Other work that may not be quite as dazzling, but nevertheless boasted its own pleasing bouquet of complexity, included “Fostering a Distributed Community of Practice Among Tribal Environmental Professionals During Professional Development Courses” and “Vygotskian Semiotic Conception and Representational Dialogue in Mathematics Education.”
Of course, beckoning any researcher truly concerned about teaching and learning was the Presidential Session that featured a compelling new paper: “‘Mami, What Did Nana Say?’ Public School and the Politics of Linguistic Genocide.” This special session called to mind one of the more compelling papers presented at a past AERA: “Chicanas From Outer Space–Chupacabras, Selena as Marian Image, and Other Tales from the Border.”
Perhaps none of this should surprise. After all, Nel Noddings, the president of the National Academy of Education, spoke for many education researchers when she complained, “Why the emphasis on experimental and quasi-experimental research, when there’s so much other good stuff out there, I don’t know.”

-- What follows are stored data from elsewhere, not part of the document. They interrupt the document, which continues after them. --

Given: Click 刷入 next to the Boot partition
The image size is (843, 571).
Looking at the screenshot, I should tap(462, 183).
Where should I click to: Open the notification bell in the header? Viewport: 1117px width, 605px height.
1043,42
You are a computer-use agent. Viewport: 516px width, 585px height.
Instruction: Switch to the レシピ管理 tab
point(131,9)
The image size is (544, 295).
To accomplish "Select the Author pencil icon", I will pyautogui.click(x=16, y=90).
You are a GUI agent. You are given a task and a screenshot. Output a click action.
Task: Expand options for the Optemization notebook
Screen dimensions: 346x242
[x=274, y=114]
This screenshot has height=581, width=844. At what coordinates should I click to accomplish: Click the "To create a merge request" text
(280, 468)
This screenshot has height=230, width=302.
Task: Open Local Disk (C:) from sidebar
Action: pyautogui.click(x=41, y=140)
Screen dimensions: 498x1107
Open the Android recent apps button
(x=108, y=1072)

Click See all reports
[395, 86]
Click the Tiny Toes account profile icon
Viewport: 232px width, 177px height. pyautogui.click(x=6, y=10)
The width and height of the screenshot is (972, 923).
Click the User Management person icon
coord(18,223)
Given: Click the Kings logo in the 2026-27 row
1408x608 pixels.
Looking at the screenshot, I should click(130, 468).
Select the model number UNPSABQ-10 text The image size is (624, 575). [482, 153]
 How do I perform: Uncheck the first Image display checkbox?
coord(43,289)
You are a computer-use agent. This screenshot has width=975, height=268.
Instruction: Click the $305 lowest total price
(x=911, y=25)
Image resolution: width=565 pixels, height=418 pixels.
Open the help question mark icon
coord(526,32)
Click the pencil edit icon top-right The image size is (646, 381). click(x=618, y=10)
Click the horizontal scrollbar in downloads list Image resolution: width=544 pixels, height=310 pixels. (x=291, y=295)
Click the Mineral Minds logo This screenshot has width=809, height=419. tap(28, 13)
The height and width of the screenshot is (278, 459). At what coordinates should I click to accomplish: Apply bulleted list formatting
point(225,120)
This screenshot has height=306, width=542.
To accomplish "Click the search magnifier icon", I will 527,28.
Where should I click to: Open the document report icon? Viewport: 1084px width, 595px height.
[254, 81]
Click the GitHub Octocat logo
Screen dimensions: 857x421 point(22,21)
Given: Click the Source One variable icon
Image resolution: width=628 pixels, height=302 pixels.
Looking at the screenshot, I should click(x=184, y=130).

Given the challenges facing our schools, and the fact that most of these researchers are supported and employed by public institutions, it might make sense for educational researchers to devote attention to analyzing public policy, improving teaching and learning, and addressing the practical concerns of parents and teachers. Such topics were pursued in San Francisco, of course, but if those engaged in serious work want their work to be accorded the respect they seek, they need to emerge from their hushed sessions and do something about the prominent place their profession grants to scholarship that promotes narrow values, spouts incomprehensible nonsense, and studies the semiotic conceptualization of hegemonic linguistic genocide (or dyadic co-questing in Quest Atlantis).
–Frederick M. Hess is director of education policy studies at the American Enterprise Institute. Laura LoGerfo is a researcher with a Ph.D. in educational psychology from the University of Michigan.